Saved entries

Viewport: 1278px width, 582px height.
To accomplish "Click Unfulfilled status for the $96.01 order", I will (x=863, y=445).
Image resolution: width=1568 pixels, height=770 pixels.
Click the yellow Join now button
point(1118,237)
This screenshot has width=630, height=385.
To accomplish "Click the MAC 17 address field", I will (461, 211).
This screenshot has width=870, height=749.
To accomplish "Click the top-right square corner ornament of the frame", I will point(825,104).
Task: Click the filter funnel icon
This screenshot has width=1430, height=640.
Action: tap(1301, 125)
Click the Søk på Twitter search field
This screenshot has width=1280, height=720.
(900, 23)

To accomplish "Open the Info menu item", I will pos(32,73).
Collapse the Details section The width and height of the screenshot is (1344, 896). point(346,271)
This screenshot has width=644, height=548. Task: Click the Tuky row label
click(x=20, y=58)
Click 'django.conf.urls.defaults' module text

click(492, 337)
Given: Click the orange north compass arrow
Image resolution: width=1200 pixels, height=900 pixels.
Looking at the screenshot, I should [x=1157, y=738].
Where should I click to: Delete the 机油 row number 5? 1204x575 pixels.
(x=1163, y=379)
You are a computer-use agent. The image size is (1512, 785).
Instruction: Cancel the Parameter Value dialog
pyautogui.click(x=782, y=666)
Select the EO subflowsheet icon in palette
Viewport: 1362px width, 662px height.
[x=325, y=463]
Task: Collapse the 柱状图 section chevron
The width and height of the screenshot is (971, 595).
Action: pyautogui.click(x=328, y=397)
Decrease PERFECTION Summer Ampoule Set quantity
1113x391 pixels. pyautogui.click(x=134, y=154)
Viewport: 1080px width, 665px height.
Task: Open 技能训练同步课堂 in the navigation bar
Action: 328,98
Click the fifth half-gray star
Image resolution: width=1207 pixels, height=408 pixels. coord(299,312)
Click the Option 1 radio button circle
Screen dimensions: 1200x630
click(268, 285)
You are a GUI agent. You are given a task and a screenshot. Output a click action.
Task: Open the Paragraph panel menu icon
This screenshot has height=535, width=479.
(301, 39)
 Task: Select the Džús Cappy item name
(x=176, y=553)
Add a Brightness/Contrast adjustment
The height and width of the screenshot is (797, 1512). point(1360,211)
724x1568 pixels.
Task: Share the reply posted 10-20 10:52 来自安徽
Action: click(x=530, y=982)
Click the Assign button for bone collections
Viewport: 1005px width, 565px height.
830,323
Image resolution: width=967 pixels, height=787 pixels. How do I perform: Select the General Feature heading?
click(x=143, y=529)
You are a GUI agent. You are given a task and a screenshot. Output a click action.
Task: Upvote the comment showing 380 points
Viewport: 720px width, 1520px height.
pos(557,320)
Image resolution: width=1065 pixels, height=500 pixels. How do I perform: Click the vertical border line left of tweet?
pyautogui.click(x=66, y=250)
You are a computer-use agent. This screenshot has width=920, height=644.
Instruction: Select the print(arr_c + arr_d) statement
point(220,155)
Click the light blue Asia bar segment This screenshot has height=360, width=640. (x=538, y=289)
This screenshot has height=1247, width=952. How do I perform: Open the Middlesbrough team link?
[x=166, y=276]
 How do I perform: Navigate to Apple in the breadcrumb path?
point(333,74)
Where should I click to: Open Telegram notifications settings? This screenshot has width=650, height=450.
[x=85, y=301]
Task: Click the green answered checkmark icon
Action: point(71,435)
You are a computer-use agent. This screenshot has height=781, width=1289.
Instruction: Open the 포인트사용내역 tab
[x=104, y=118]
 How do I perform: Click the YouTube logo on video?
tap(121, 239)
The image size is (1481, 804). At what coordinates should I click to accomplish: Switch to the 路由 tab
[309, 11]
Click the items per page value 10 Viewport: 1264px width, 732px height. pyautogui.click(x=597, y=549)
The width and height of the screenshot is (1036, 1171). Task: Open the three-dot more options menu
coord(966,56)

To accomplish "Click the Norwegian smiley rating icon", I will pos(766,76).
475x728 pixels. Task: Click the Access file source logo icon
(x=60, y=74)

*EXERCISE DIRECTIONS*
Transcribe exactly, starting at the line with "Click the items" and continuing through the last line of the data above; leave out all earlier lines.

*PROBLEM SOLUTION*
Click the items per page value 10 Viewport: 1264px width, 732px height. pyautogui.click(x=597, y=549)
The width and height of the screenshot is (1036, 1171). Task: Open the three-dot more options menu
coord(966,56)

To accomplish "Click the Norwegian smiley rating icon", I will pos(766,76).
475x728 pixels. Task: Click the Access file source logo icon
(x=60, y=74)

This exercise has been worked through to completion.